# EXERCISE MATERIALS
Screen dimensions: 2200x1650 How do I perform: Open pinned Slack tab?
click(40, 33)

---

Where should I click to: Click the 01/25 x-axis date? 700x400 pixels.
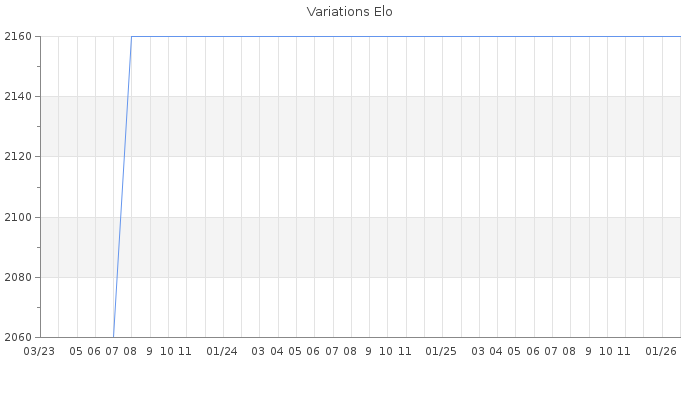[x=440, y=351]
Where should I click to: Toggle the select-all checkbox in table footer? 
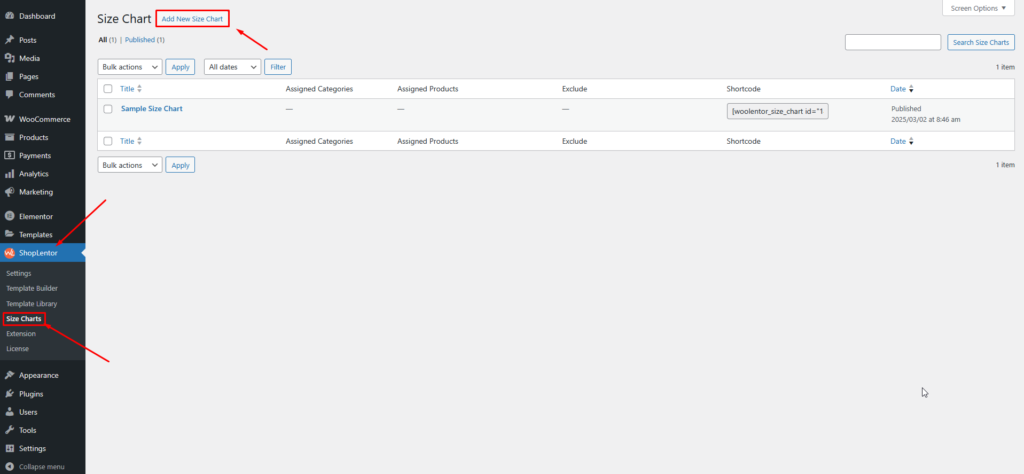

# DIRECTIVE
Starting at the line that contains "Where should I click to: Click" and ending at the line that contains "Where should I click to: Toggle", write out only those lines again, requests included, and multiply every coordinate in the answers by 1.75, rounding to whole numbers with halves rounded up. Leave the pictures out.

# FULL SOLUTION
Where should I click to: Click the 01/25 x-axis date? 700x400 pixels.
[x=770, y=614]
Where should I click to: Toggle the select-all checkbox in table footer? 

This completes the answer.